No line before the one containing "Task: Click the Suggestions lightbulb icon" is to be output; retype exactly that line and all lines that follow it to the end of the records.

-------

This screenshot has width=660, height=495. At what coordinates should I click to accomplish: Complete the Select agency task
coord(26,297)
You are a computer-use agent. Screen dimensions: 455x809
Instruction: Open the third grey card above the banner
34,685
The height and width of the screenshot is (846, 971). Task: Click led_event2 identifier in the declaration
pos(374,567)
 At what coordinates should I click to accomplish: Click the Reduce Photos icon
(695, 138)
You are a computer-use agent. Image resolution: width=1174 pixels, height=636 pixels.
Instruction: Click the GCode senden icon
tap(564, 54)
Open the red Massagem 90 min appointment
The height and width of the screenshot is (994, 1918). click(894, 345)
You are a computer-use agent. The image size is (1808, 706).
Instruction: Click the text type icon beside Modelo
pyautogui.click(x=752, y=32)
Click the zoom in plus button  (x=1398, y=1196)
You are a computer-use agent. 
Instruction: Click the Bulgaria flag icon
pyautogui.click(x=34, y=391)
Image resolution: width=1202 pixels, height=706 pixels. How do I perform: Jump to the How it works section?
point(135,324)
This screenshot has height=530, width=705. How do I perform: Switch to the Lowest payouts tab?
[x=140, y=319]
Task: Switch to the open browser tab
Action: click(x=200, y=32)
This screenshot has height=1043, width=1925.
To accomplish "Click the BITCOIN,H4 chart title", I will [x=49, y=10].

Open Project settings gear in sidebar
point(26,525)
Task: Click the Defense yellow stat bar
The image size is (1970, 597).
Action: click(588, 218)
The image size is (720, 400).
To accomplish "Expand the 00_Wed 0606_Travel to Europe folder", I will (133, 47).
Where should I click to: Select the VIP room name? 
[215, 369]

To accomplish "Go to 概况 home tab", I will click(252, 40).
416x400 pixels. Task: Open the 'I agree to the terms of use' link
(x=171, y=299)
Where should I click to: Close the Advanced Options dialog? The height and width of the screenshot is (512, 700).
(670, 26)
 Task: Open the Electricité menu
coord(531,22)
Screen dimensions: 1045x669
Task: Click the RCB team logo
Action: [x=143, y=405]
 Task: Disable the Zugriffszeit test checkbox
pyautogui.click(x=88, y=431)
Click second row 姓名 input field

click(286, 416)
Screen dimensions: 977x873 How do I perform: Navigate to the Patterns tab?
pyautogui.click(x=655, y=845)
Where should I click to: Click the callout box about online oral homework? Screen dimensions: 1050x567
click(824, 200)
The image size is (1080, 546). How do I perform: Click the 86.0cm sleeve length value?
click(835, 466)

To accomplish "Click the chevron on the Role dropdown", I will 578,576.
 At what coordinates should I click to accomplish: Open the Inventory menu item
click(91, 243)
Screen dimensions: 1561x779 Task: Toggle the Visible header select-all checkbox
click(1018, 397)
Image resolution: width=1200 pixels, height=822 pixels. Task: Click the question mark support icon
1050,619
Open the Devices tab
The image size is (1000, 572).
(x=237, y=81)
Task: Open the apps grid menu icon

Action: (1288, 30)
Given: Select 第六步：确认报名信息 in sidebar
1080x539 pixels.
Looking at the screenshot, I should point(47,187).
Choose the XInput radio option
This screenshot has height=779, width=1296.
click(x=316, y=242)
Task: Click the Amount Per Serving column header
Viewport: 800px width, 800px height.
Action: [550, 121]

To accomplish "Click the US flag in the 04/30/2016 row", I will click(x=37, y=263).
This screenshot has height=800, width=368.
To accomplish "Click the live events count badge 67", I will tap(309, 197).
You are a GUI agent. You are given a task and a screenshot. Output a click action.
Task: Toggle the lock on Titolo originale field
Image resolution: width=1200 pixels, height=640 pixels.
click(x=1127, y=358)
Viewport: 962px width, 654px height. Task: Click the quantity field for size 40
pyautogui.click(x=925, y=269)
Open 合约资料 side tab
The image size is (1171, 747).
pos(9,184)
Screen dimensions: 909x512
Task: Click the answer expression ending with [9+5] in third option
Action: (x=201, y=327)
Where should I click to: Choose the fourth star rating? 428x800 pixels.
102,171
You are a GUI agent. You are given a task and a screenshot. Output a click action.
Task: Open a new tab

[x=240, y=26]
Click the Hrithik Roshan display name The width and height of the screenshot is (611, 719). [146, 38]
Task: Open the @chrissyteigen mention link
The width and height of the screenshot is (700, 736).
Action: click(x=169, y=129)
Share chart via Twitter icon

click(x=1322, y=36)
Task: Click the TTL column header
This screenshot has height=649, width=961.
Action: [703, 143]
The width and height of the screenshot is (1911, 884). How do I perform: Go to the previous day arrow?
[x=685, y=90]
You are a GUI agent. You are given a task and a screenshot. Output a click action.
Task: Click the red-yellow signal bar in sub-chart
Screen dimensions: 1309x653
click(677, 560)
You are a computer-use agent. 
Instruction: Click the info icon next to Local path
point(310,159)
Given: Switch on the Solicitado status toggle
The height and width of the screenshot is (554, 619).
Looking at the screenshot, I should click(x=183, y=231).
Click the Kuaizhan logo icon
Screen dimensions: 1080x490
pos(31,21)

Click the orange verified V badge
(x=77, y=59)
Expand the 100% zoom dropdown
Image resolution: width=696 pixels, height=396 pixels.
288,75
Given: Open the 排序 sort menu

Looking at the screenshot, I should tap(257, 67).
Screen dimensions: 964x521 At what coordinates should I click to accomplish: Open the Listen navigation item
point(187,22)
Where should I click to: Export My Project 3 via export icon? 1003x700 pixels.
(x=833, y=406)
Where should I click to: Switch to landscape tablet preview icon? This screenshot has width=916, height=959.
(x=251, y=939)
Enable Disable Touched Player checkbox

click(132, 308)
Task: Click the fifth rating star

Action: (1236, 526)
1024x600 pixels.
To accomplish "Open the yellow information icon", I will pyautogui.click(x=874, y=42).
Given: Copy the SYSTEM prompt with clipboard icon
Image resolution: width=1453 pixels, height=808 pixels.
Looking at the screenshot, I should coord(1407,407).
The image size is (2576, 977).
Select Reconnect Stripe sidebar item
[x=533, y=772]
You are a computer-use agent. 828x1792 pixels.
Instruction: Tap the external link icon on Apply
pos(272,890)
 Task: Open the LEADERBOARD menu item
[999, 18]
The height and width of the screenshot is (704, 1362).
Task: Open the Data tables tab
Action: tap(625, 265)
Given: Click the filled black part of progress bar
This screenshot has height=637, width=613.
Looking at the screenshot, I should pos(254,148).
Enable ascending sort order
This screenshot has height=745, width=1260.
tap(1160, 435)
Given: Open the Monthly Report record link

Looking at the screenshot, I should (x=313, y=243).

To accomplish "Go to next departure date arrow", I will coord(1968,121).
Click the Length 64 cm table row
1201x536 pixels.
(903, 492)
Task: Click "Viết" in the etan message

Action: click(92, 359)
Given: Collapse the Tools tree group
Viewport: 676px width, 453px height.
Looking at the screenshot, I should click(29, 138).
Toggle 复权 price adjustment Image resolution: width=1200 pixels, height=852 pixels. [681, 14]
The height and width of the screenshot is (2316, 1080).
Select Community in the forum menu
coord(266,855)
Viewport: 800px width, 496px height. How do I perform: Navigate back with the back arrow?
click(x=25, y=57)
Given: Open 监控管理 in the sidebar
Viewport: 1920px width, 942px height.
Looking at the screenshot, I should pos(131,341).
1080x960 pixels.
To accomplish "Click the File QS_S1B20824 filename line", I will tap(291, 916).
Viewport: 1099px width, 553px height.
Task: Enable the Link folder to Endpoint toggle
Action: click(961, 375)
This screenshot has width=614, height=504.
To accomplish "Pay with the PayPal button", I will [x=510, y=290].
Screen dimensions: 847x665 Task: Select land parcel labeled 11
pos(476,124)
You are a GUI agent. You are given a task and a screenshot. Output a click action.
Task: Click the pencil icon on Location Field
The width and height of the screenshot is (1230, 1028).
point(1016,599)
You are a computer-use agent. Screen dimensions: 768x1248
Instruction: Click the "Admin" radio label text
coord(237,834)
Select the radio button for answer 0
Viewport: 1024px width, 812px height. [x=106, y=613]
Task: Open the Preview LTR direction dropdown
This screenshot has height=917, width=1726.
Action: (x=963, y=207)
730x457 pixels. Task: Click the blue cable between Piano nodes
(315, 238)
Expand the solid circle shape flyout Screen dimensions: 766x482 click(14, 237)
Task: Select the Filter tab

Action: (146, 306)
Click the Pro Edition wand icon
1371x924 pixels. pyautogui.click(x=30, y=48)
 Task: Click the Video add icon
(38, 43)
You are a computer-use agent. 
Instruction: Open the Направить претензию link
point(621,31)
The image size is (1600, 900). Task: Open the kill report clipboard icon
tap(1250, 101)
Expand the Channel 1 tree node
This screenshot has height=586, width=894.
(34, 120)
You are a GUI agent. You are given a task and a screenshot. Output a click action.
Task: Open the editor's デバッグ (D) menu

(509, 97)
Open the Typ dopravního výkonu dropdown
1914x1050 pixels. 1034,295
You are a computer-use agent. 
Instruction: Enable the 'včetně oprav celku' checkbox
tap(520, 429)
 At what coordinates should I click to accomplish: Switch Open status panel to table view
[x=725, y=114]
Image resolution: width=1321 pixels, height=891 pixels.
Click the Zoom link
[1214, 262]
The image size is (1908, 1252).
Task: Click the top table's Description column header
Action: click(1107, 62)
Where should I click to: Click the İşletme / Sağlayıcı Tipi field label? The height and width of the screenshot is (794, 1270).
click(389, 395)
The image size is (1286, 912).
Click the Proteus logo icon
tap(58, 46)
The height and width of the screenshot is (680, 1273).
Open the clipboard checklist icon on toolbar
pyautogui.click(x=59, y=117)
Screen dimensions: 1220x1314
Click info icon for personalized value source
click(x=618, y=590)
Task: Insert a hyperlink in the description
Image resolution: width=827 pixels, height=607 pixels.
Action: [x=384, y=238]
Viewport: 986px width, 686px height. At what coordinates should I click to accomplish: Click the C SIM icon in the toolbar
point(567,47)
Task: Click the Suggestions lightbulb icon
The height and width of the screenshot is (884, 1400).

-------

OUTPUT OF THE TASK:
Task: Click the Suggestions lightbulb icon
The height and width of the screenshot is (884, 1400).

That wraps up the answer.